Recently I read Lexicon by Max Barry, about training people to persuade with magical words—it had a really fun plot and a very satisfying strong female lead. A while ago I read The Magicians and The Magician King by Lev Grossman, which I think work really beautifully as a pair—the first is a darker, grownup Harry Potter (wizarding college), but the second one brings the plot into much larger spheres, including religion and redemption. I especially appreciate how well Grossman writes about the experience—and costs—of learning a skill at a high level.

One of the most enjoyable books I read last year was A River of No Return by Bee Ridgway—beautifully written, thought-provoking, time-travel novel between now and the 19th century (an Austen-ish hero, living in our time, goes back to his).

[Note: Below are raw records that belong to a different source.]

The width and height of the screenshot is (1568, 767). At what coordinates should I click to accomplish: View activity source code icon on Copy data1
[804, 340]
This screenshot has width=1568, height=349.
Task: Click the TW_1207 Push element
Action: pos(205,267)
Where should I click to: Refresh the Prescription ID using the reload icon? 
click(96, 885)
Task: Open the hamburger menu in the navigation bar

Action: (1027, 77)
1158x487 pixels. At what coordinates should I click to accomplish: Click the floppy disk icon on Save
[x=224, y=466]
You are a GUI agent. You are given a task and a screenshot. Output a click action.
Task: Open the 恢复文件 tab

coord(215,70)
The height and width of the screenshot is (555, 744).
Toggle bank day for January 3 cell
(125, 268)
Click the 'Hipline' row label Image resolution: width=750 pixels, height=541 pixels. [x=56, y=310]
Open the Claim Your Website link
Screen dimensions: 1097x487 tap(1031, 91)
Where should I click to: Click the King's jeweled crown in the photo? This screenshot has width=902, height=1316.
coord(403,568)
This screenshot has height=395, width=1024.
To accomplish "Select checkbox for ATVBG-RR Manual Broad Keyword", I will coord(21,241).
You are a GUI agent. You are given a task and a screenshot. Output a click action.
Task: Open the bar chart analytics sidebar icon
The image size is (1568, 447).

What book, article, or blog have you recently recommended to a student to read? Why?

I often forward articles from The Bulletproof Musician, which has terrific tips on effective practicing and getting to the right performance mindset. Over the winter break I had all my piano students read Pedro de Alcantara’s Indirect Procedures: A Musician’s Guide to the Alexander Technique, which beautifully describes the kind of physical awareness we all need at the piano. I especially like the Alexander Technique idea of using yourself at the instrument, rather than using the instrument.

What book or article has inspired you to take action?

A couple of years ago, the Art of Practicing by Madeline Bruser got me to try meditating for two minutes at the beginning of every practice session. I liked it so much I started making my students do it at the beginning of every class (both piano studio class and my FYS about harnessing stage fright). They love it—many say it’s their favorite part of the week. In the past few months, I’ve gotten more serious (though I would certainly not claim more skilled) about meditation, and I now do 20 minutes a day. I don’t know where that journey will take me, but I can tell it’s one of the most important things in my development right now as a musician and teacher.

What is the first thing you read in the morning?

The Gettysburg Times. Then nothing (except composer’s markings) till after I’ve practiced piano.

What is the best book you’ve ever received as a gift?

I collect a few of the authors whose books are my comfort food (I read and re-read them), and my husband often finds me their used paperbacks: Terry Pratchett, P.G. Wodehouse, Rex Stout, Dorothy L. Sayers, Daniel Pinkwater. He just completed my collection of Flavia de Luce novels.

If you could meet any writer, dead or alive, who would it be? What would you want to know?

In a way, I feel like I do meet the writers, by reading them. I mostly want to know what they choose to tell me in their books, and I like the idea of them getting to keep to themselves. I’d like to be able to let them know, though, without bothering them, how grateful I am for their books. I wish I had written to some authors to thank them while they were alive—especially Douglas Adams, David Foster Wallace, Anne McCaffrey, and Robertson Davies. One of the things I like about twitter, which I kind of hold my nose and use at arm’s length, is that I can tweet to authors that I love their books.

Do you have a favorite book or literary character from your childhood?

Absolutely Anne of Green Gables. I still reread those books every few years—Anne was a terrific role model for me when I was growing up.

What are you planning to read next?

In addition to some readings on Chopin and piano playing, I’m looking forward to armfuls of fiction from the library this summer—anything that catches my eye. I’ve got Boy, Snow, Bird (a retelling of Snow White) by Helen Oyeyemi on hold, and I’ll also probably re-read the Robertson Davies Cornish trilogy, and catch up on the last couple of Oliver Sacks books that I’ve missed. There’s a prequel out to A River of No Return by Bee Ridgway, so I’ll definitely read that, and probably re-read A River of No Return afterwards.